Cap Analysis of Gene Expression (CAGE) Sequencing Reveals Alterations of the Transcriptional Signatures of FLT3-ITD with Secondary D835 TKD Mutations in Acute Myeloid Leukemia

Mutations in the gene encoding Fms-like tyrosine kinase-3 (FLT3) are found in approximately 30% of acute myeloid leukemia (AML) patients, with two distinct groups of mutations; the internal tandem duplication mutations in juxtamembrane domain (FLT3-ITD) and the point mutations within the tyrosine kinase domains (FLT3-TKD).

The second-generation tyrosine kinase inhibitor (TKI) quizartinib which primarily targets an inactive (type II) kinase conformation, has demonstrated responses in relapsed/refractory FLT3-ITD AML patients. However, duration of response to quizartinib is limited largely by secondary mutations in FLT3-TKD, most commonly at D835 activation loop, emerging in at least 20% of patients.

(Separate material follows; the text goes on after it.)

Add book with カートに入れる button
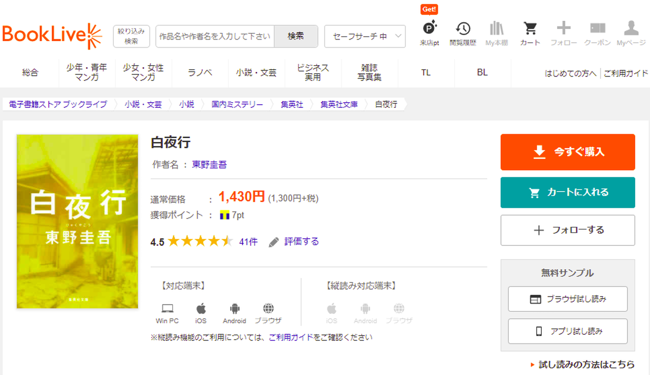The image size is (650, 375). tap(568, 193)
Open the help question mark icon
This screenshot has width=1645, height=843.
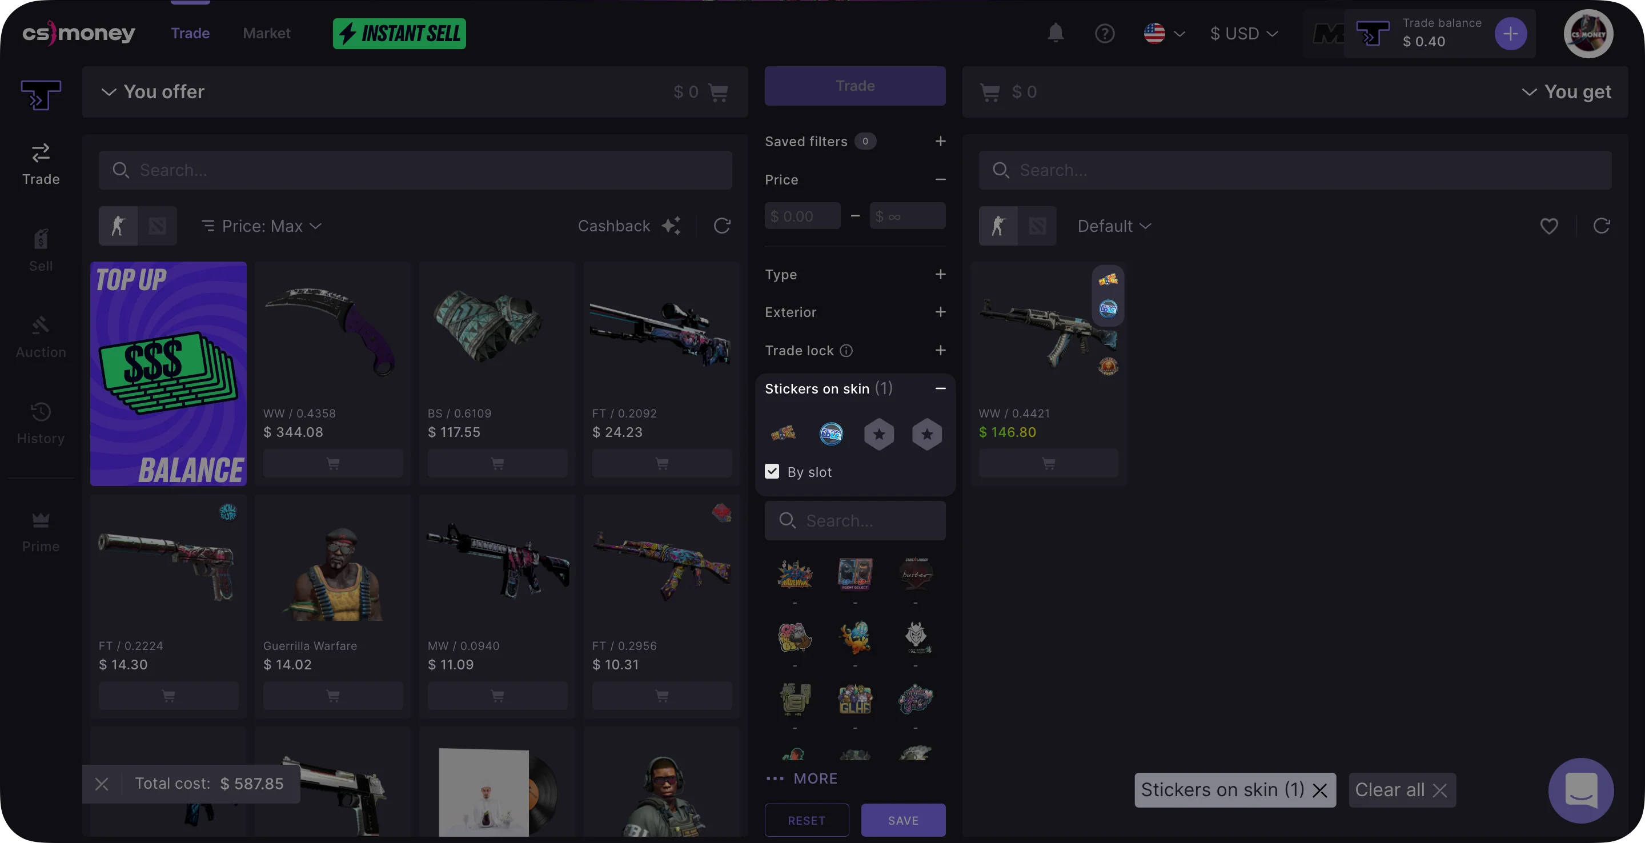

To elucidate the alterations of transcript signatures of quizartinib-resistant FLT3-ITD/D835 mutants in AML, we performed cap analysis of gene expression (CAGE) sequencing utilizing 11 FLT3-ITD and 6 FLT3-ITD/D835 primary AML cells with wild type NPM1. CAGE identifies and quantifies the 5' ends of capped mRNA transcripts, which enables the identification of transcription start sites (TSS) and allows investigating promoter structures necessary for gene expression. The TSS of genes altered in AML cells with FLT3-ITD/D835 compared with FLT3-ITD were mapped, and CAGE detected upregulation of 124 genes and downregulation of 25 genes in FLT3-ITD/D835 cells (FDR < 0.05). Specifically, several genes closely linked with activation of MAPK signaling (MAPK6, TCF4), AKT/mTOR signaling (NBN) and both (TNFAIP6) were upregulated in the D835 acquired cells. Expression of inflammatory response cytokine genes IL1B and IL8 were also increased in FLT3-ITD/D835 cells.

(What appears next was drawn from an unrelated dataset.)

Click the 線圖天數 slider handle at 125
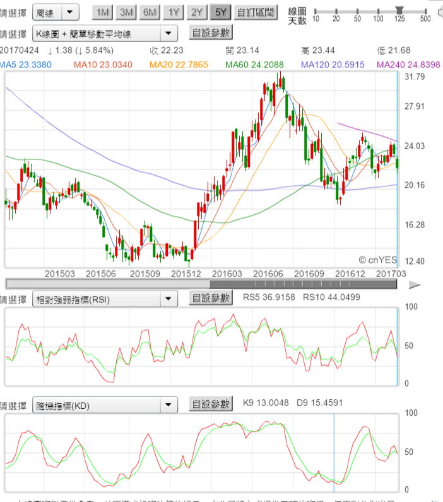Screen dimensions: 443x502 click(399, 9)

The FLT related functional pathway analysis by KEGG ontology indicated that Ras pathway with its downstream Raf/MAPK and PI3K/AKT/mTOR signaling including transcription factor NF_KB are the most significantly activated pathways in FLT3-ITD/D835 cells compared to FLT3-ITD cells. No additional activation of STAT5 pathway, a direct downstream signaling of mutated FLT3, was found in FLT3-ITD/D835 cells.

To assess the underlying molecular basis of transcription signature, we performed an unbiased search for enriched sequence motifs using HOMER software. HOMER revealed upregulation of 80 motifs and downregulation of 51 motifs in AML cells with FLT3-ITD/D835 compared with FLT3-ITD (q < 0.05). Motifs of AP-1, JUN, CEBP, ATF and NFKB were substantially enriched in FLT3-ITD/D835 compared to FLT3-ITD cells. ETS, SPI-1 and RUNX1 were the most common binding motifs altered (both increased and decreased) by D835 mutation acquisition. Of note, AP-1 modulates inflammatory response and is tightly regulated by MAPK.

To validate the transcriptional changes and the highlighted gene ontology results of AML primary samples, we utilized paired isogenic FLT3-ITD or FLT3-ITD/D835Y transfected Ba/F3 cell lines. As predicted, type II kinase inhibitor quizartinib was active against FLT3-ITD Ba/F3 cells (IC50; 0.6nM) but not FLT3-ITD/D835Y Ba/F3 cells (IC50; > 5000nM). Type I kinase inhibitor crenolanib was highly active against both FLT3-ITD (IC50; 2.1nM) and FLT3-ITD/D835Y cells (IC50; 16.4nM). Focusing on FLT related Ras pathway, we first investigated MAPK activation in these cells. Immunoblot analysis demonstrated substantial reduction of phospho- (p-) ERK after quizartinib (5nM) or crenolanib (50nM) treatment both in FLT3-ITD and FLT3-ITD/D835Y cells, irrespective of their susceptibility. We next examined p-S6, the target of PI3K/AKT/mTOR and MAPK signaling, and observed that crenolanib but not quizartinib successfully diminished p-S6 expression in FLT3-ITD/D835Y cells. FLT3-ITD/D835 cells showed higher baseline expression of NFkB regulator p-IkB compared to FLT3-ITD cells, which was not repressed by crenolanib.

In conclusion, our study showed that the acquired D835 mutation in FLT3-ITD AML cells facilitates transcriptional network activation to induce proinflammatory genes through Ras-MAPK-NF-κB/AP-1 pathway and Ras-PI3K-AKT-mTOR signaling. This transcriptional modulation promotes oncogenic pro-survival and proliferative signaling in AML cells and defines differential sensitivity against Type I and Type II kinase inhibitors.